### HOW TO COMPLETE THIS TASK
Find the line in the entries below that contains "[เมืองหลวง ของ ประเทศ จีน คือ] (68, 381)". Repeat it exactly, and every line after it through the line that contains "Intelligentes (288, 317)".
#### RECORDED INFORMATION ####
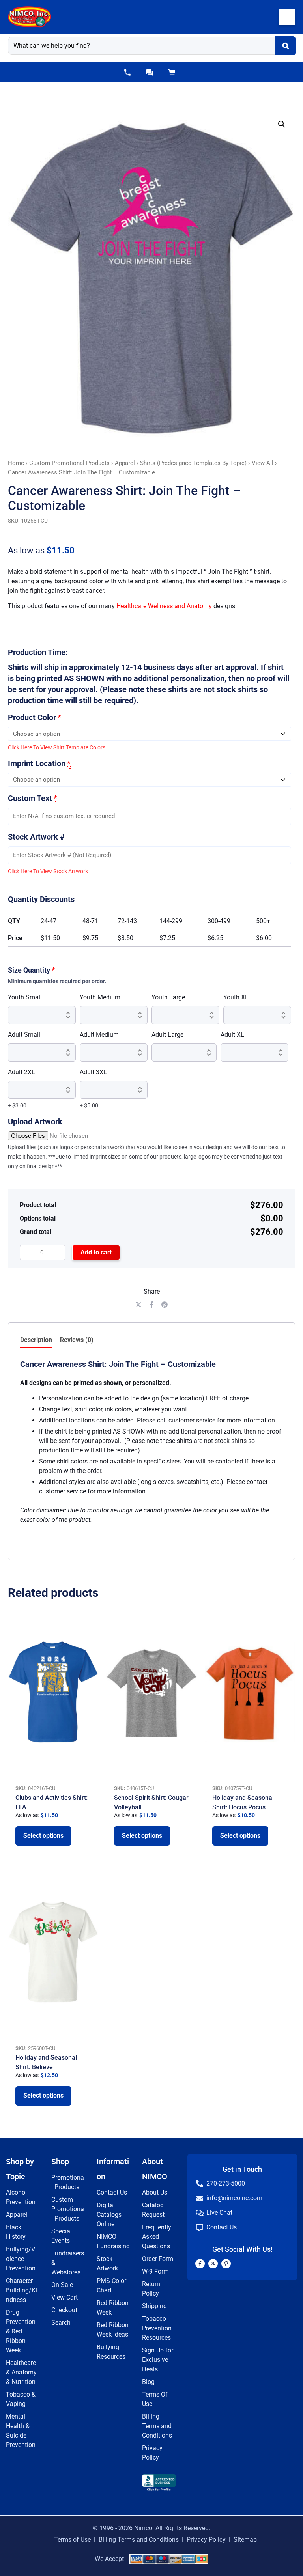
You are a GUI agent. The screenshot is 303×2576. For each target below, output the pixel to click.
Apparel (125, 463)
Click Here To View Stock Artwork (48, 871)
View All (262, 463)
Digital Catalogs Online (109, 2214)
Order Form (157, 2258)
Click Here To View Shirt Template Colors (56, 747)
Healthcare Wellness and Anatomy (164, 606)
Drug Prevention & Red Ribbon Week (21, 2331)
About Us (154, 2192)
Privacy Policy (206, 2539)
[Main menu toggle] (287, 17)
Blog (148, 2382)
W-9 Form (155, 2271)
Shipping (154, 2306)
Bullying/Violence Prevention (21, 2259)
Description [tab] (36, 1340)
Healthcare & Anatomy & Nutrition (21, 2372)
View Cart (64, 2297)
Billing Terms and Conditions (157, 2426)
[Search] (285, 45)
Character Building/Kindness (21, 2290)
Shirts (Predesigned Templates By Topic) (193, 463)
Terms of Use (72, 2539)
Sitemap (245, 2539)
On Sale (62, 2285)
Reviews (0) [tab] (77, 1340)
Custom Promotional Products (69, 463)
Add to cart (96, 1252)
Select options (43, 1835)
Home (16, 463)
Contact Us (112, 2192)
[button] (127, 72)
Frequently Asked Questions (156, 2236)
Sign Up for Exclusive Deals (157, 2359)
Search (61, 2322)
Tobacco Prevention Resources (157, 2328)
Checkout (64, 2310)
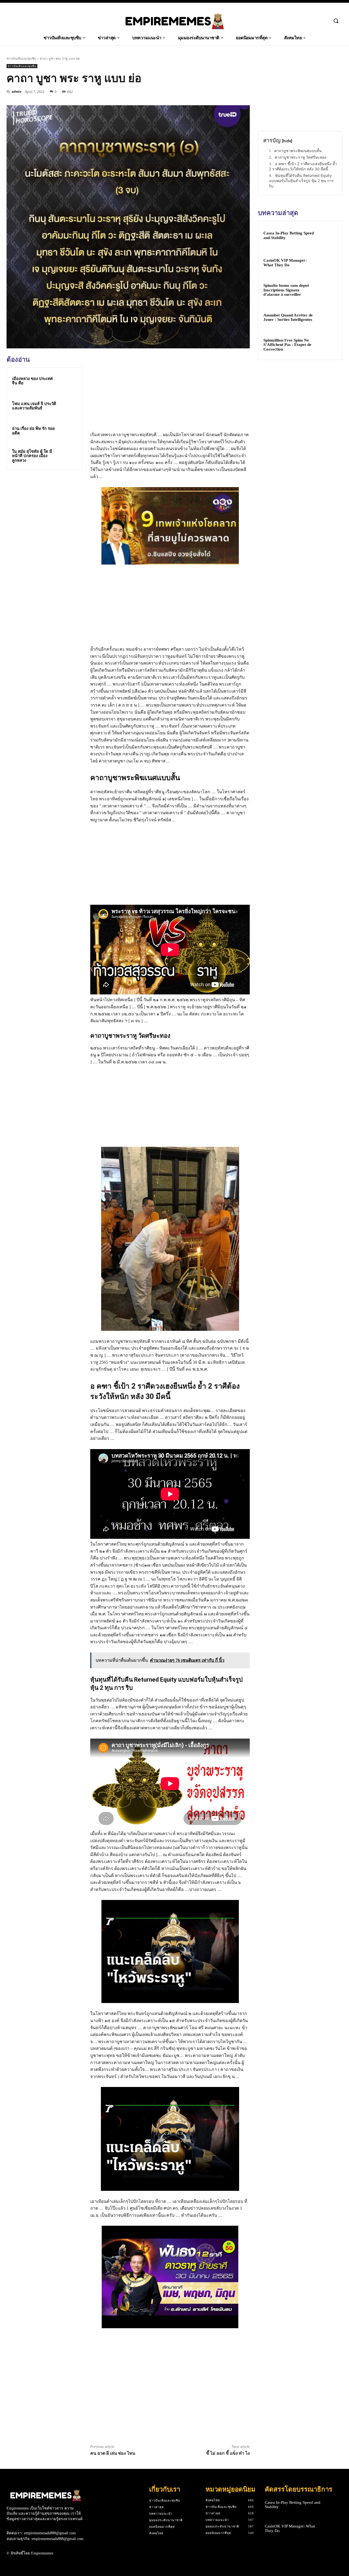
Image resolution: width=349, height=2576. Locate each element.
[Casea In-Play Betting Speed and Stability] (327, 235)
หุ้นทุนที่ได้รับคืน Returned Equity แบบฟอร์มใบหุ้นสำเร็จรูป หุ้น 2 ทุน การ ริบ (301, 180)
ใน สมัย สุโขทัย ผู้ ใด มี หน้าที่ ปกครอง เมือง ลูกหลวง (32, 456)
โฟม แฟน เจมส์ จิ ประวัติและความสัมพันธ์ (34, 406)
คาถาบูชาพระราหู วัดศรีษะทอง (300, 157)
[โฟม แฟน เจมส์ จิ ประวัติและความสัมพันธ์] (68, 406)
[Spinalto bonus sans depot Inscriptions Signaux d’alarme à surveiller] (327, 290)
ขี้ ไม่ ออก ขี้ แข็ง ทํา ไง (228, 2453)
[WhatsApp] (244, 91)
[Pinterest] (231, 91)
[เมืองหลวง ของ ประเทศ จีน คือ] (68, 381)
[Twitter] (219, 91)
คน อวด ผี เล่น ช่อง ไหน (112, 2453)
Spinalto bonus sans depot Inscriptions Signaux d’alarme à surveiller (286, 290)
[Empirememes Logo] (174, 21)
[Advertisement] (47, 512)
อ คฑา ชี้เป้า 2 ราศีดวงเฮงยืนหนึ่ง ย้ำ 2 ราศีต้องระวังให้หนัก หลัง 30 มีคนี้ (303, 166)
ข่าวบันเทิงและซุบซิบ (21, 58)
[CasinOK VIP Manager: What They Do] (327, 263)
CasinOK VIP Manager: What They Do (285, 262)
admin (16, 91)
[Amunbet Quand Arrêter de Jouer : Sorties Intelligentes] (327, 317)
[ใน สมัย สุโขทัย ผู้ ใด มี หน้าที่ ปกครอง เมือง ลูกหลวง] (68, 456)
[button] (335, 20)
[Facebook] (206, 91)
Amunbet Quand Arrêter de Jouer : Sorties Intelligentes (288, 317)
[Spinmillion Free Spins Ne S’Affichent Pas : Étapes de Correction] (327, 344)
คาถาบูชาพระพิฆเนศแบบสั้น (298, 150)
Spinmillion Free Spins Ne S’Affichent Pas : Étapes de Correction (287, 344)
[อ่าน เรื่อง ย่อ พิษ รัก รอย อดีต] (68, 431)
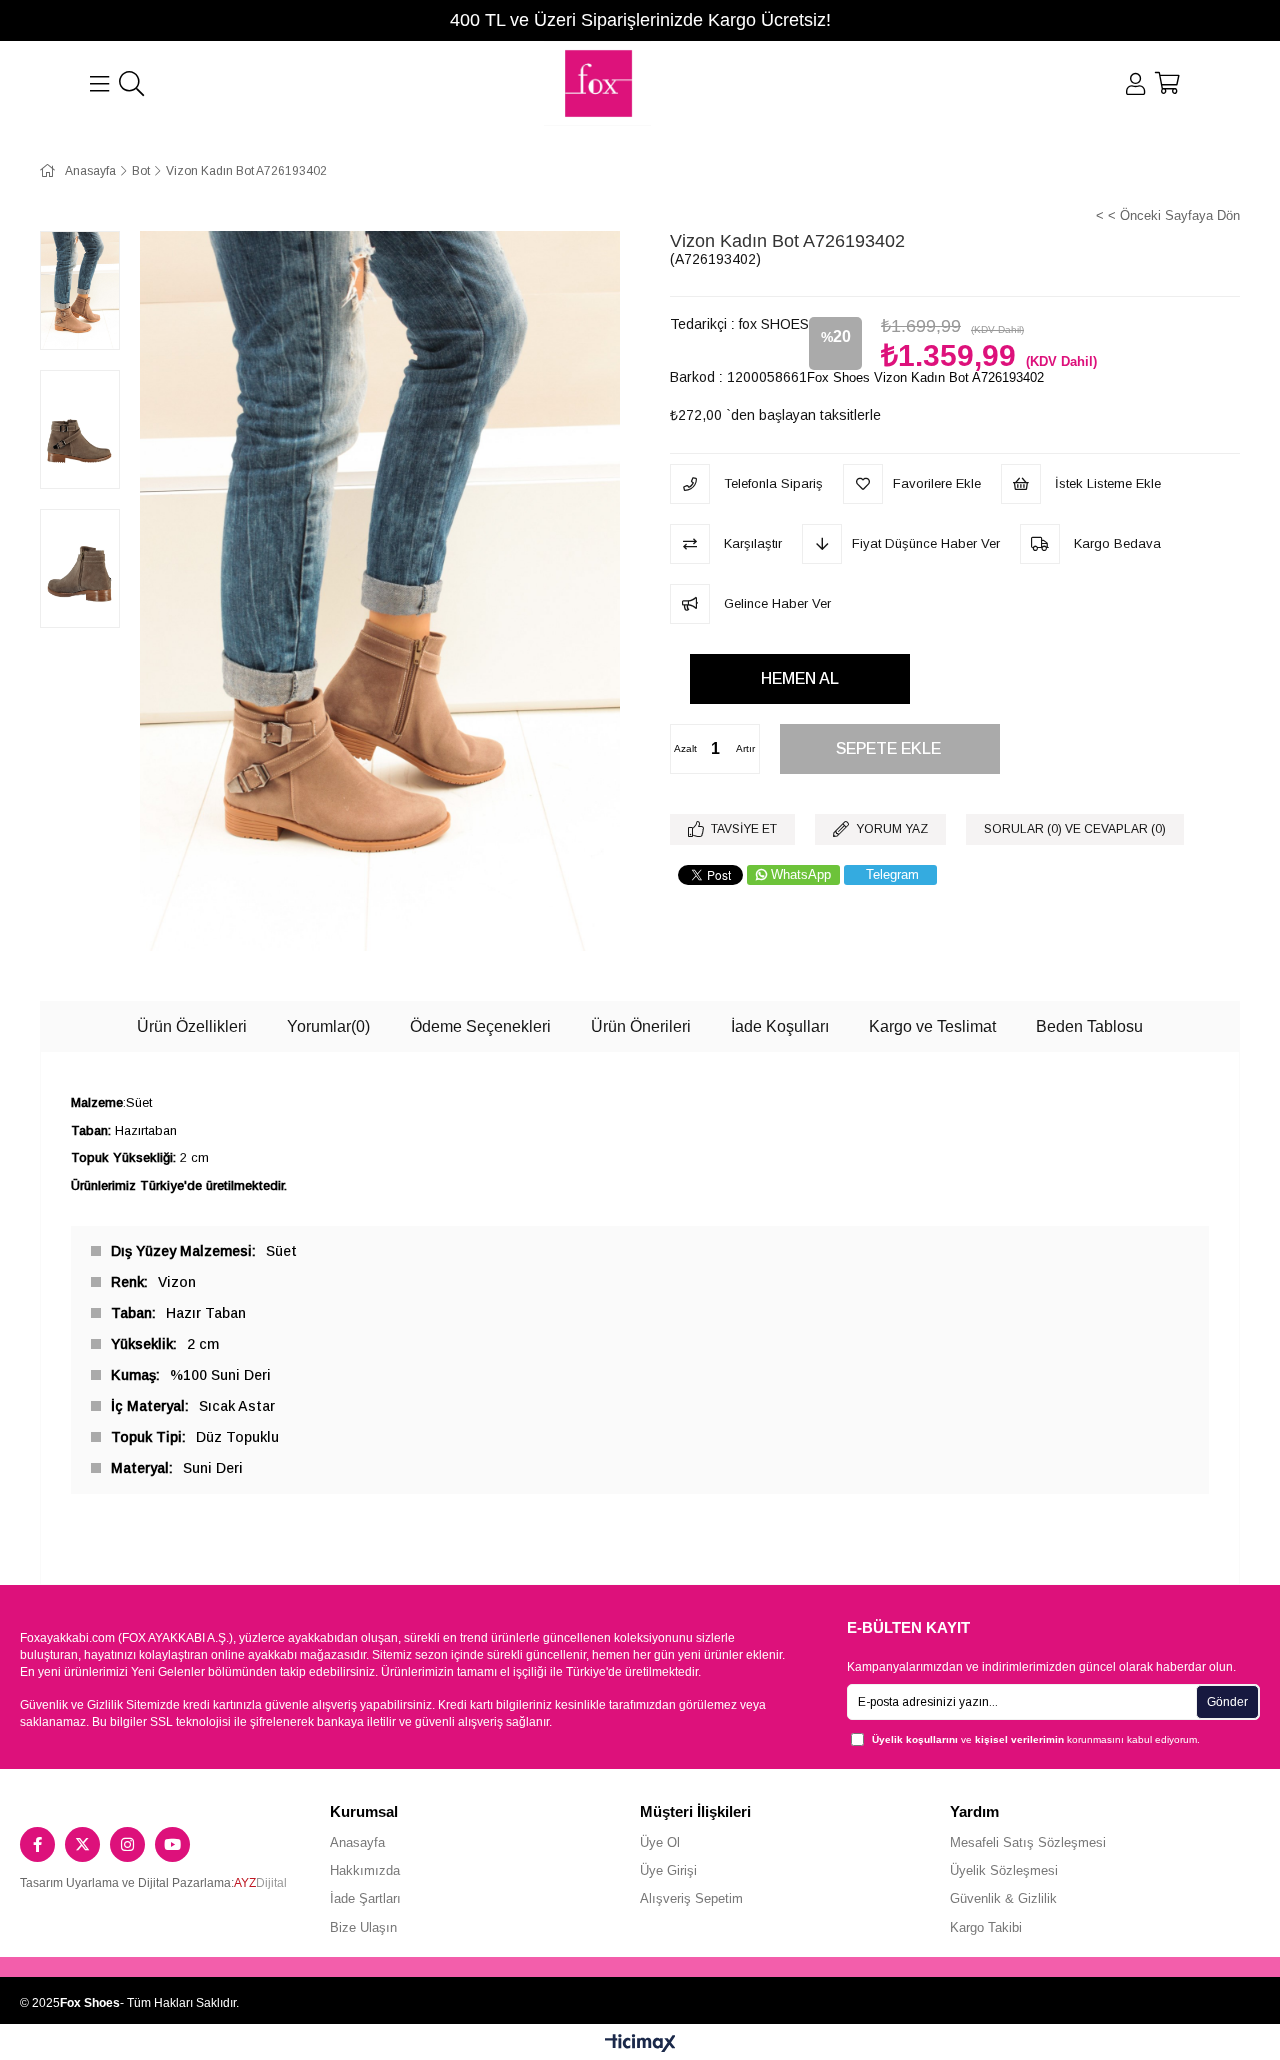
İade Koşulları (780, 1026)
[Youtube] (172, 1844)
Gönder (1227, 1702)
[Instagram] (127, 1844)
####
### OUTPUT OF THE TASK
[เมืองหลวง ของ ประเทศ จีน คือ] (68, 381)
[Twitter] (219, 91)
คน อวด ผี เล่น ช่อง ไหน (112, 2453)
Spinalto bonus sans depot Inscriptions Signaux d’alarme à surveiller (286, 290)
[Empirememes Logo] (174, 21)
[Advertisement] (47, 512)
อ คฑา ชี้เป้า 2 ราศีดวงเฮงยืนหนึ่ง ย้ำ 2 ราศีต้องระวังให้หนัก หลัง 30 มีคนี้ (303, 166)
ข่าวบันเทิงและซุบซิบ (21, 58)
[CasinOK VIP Manager: What They Do] (327, 263)
CasinOK VIP Manager: What They Do (285, 262)
admin (16, 91)
[Amunbet Quand Arrêter de Jouer : Sorties Intelligentes] (327, 317)
[ใน สมัย สุโขทัย ผู้ ใด มี หน้าที่ ปกครอง เมือง ลูกหลวง] (68, 456)
[button] (335, 20)
[Facebook] (206, 91)
Amunbet Quand Arrêter de Jouer : Sorties Intelligentes (288, 317)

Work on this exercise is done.